HOW TO COMPLETE THIS TASK | Would you reproduce, word for word, only the lines from the one with "This screenshot has width=1548, height=1935." to the end of the listing below?

EXTRACTED RECORDS |
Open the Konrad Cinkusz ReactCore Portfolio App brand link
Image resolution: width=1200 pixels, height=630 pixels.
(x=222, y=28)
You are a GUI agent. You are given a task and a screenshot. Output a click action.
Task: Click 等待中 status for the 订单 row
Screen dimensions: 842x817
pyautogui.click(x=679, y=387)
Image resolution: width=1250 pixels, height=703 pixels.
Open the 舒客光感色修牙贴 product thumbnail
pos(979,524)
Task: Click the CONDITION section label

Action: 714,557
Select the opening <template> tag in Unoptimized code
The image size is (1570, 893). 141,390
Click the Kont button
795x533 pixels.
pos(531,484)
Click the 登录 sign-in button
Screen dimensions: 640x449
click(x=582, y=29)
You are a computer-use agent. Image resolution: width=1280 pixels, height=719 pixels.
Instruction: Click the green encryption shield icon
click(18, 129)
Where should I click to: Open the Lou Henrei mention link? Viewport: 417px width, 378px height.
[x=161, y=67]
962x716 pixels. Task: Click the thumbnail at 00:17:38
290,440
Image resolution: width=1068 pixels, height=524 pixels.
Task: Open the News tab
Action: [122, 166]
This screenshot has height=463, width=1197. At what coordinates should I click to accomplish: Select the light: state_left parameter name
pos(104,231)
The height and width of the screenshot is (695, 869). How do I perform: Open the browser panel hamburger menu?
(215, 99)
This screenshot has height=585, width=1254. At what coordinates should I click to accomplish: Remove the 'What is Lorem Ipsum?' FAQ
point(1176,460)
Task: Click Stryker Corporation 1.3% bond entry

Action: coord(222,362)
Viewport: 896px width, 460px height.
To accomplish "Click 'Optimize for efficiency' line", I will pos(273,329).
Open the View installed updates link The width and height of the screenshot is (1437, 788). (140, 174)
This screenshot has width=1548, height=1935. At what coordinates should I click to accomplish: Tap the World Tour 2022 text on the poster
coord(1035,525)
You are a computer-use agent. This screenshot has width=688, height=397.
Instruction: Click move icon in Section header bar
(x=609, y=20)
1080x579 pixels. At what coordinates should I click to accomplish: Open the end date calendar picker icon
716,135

WRITTEN REPLY |
This screenshot has width=1548, height=1935. At what coordinates should I click to accomplish: Tap the World Tour 2022 text on the poster
coord(1035,525)
You are a computer-use agent. This screenshot has width=688, height=397.
Instruction: Click move icon in Section header bar
(x=609, y=20)
1080x579 pixels. At what coordinates should I click to accomplish: Open the end date calendar picker icon
716,135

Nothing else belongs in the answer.